China is entering a new era of digital acceleration, with its intelligent computing power projected to grow by more than 40% in 2025, according to forecasts released at the 2025 China Computing Power Conference. Industry experts say the surge underscores the nation’s determination to build a world-class AI ecosystem and cement its position in the global technology race.
AI as the Growth Engine
The rapid expansion of artificial intelligence has become the single largest driver of demand for computing power in China. Zhang Xiaorong, director of the Beijing-based Cutting-Edge Technology Research Institute, emphasized that computing power is no longer an abstract concept tied to research labs, but a transformative force shaping society.
“AI is spreading across healthcare, education, manufacturing, agriculture, and city governance—and at the center of this transformation lies computing power,” Zhang noted.
By June 2025, China’s intelligent computing capacity reached 788 EFLOPS (one quintillion floating-point operations per second), a massive leap from just 90 EFLOPS at the end of 2024. This dramatic rise highlights the speed at which China is scaling its infrastructure to meet AI’s escalating requirements.
Expanding Applications Across Industries
China’s computing boom is not limited to model training or data centers, it is rippling through industries. Intelligent computing is already being applied to generative AI, autonomous driving, the low-altitude economy, smart cities, and advanced manufacturing.
According to Wang Peng, associate research fellow at the Beijing Academy of Social Sciences, healthcare is a particularly promising sector. AI-powered imaging tools are reducing diagnostic times, while in education, adaptive learning systems and immersive VR/AR classrooms are emerging. In agriculture, precision farming and robotics are reshaping food production.
Competitions held nationwide have collected more than 23,000 innovative projects, showcasing how finance, healthcare, and energy companies are rapidly adopting AI solutions powered by next-generation computing.
Building the Infrastructure Backbone
China is also investing heavily in the foundations of its computing ecosystem.

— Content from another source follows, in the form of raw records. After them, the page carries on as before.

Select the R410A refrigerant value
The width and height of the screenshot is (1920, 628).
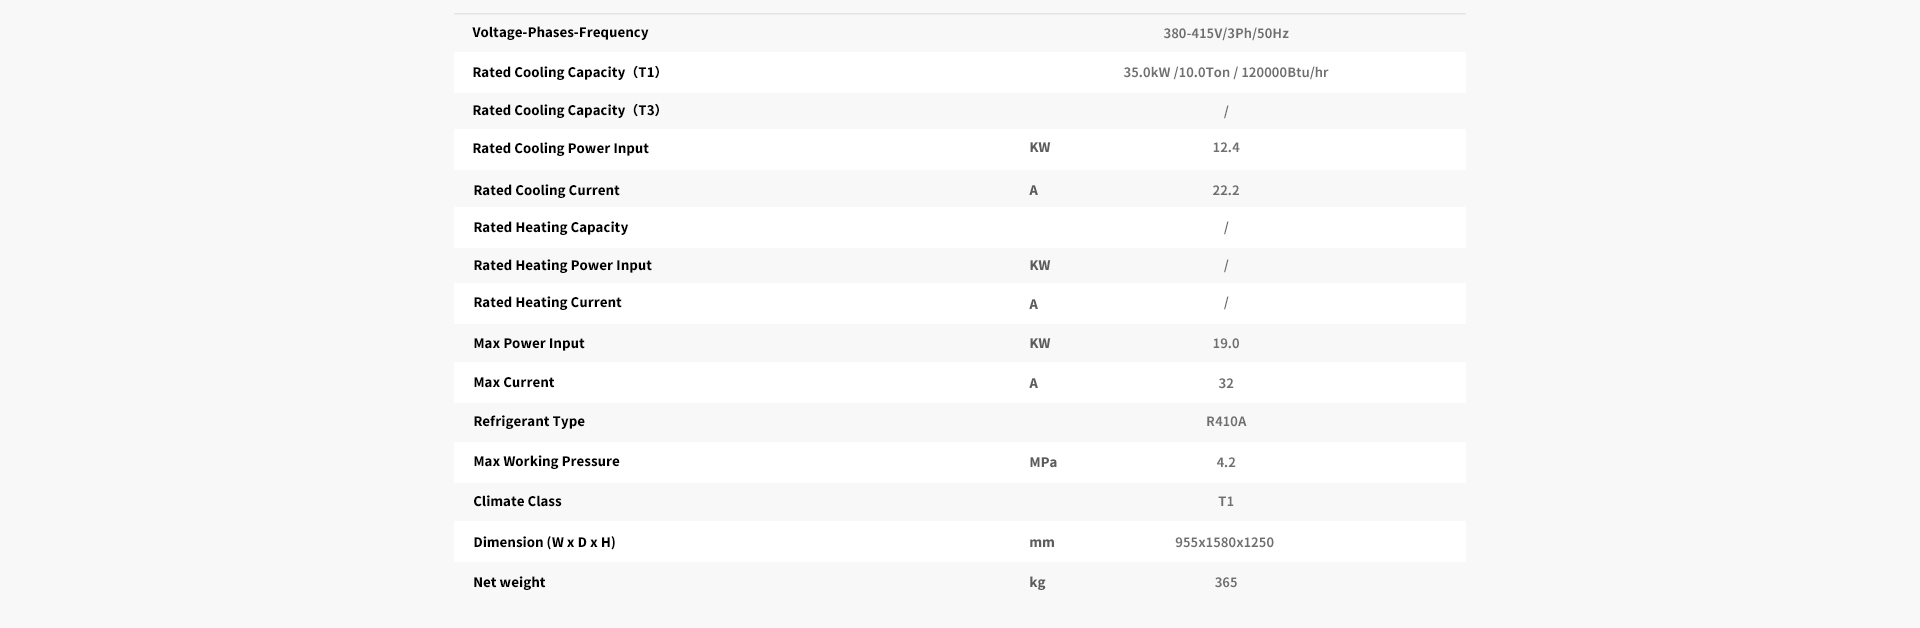[x=1226, y=421]
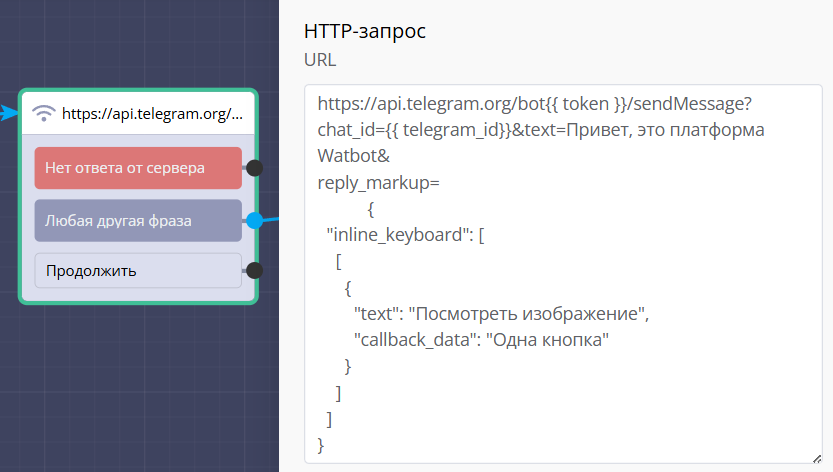The width and height of the screenshot is (833, 472).
Task: Click the "inline_keyboard" line in the textarea
Action: pos(406,236)
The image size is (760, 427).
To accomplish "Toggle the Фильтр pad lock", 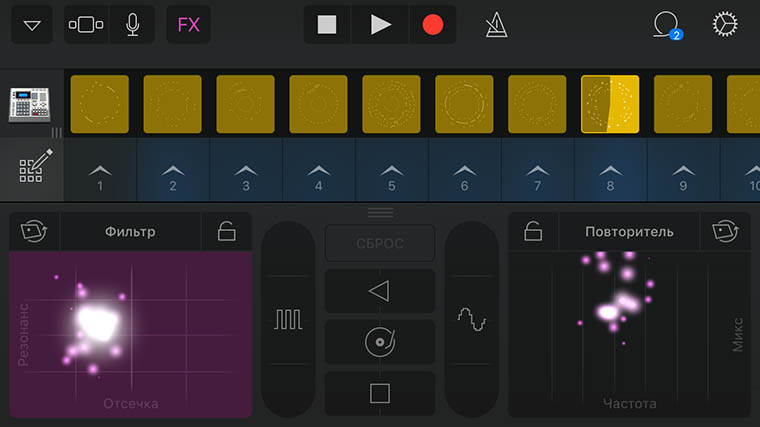I will 227,232.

The National Data Administration (NDA) has reported that the country’s overall computing power has been growing at a 30% annual rate, placing China second worldwide.
To sustain this momentum, the Ministry of Industry and Information Technology (MIIT) is optimizing the distribution of computing resources across regions and industries. A new interconnection system is being developed to balance capacity between the country’s eastern and western regions, ensuring more efficient utilization.
Meanwhile, leading tech firms are scaling investment at an unprecedented pace. Domestic operators are expected to increase their computing power spending by more than 20% in 2025, while internet giants plan to pour 500 billion yuan ($69.8 billion) into AI infrastructure over the next three years.
Chips, AI Models, and the Reinforcing Cycle
The boom in computing power is inseparable from progress in chip technology. At the conference, discussions highlighted the reinforcing cycle between chips, AI, and computing: advanced chips enable more efficient AI, which in turn drives higher computing power demand, spurring further chip innovation.
One key development is FP8 precision, which compresses data into 8-bit formats, cutting costs and doubling efficiency in training large-scale AI models. While it poses challenges in precision-sensitive tasks, hybrid methods are being developed to strike a balance between speed and accuracy.
Domestic innovation is also accelerating. DeepSeek, a Chinese AI start-up, recently unveiled its DeepSeek-V3.1 model optimized for next-generation local chips, signaling a closer integration between homegrown semiconductors and AI frameworks.
The Bigger Picture: Digital Economy and GDP Impact
Analysts stress that the surge in computing power is not just about technology, it is about the future of China’s economy. By 2035, artificial intelligence is expected to contribute over 11 trillion yuan to GDP, accounting for 4–5% of the national economy. This could increase computing demand by tenfold or even a hundredfold.
Ultimately, computing power has become the “new infrastructure” of China’s digital transformation. As AI continues to drive innovation, China’s rapid scaling of intelligent computing lays the groundwork for long-term competitiveness in the global digital economy.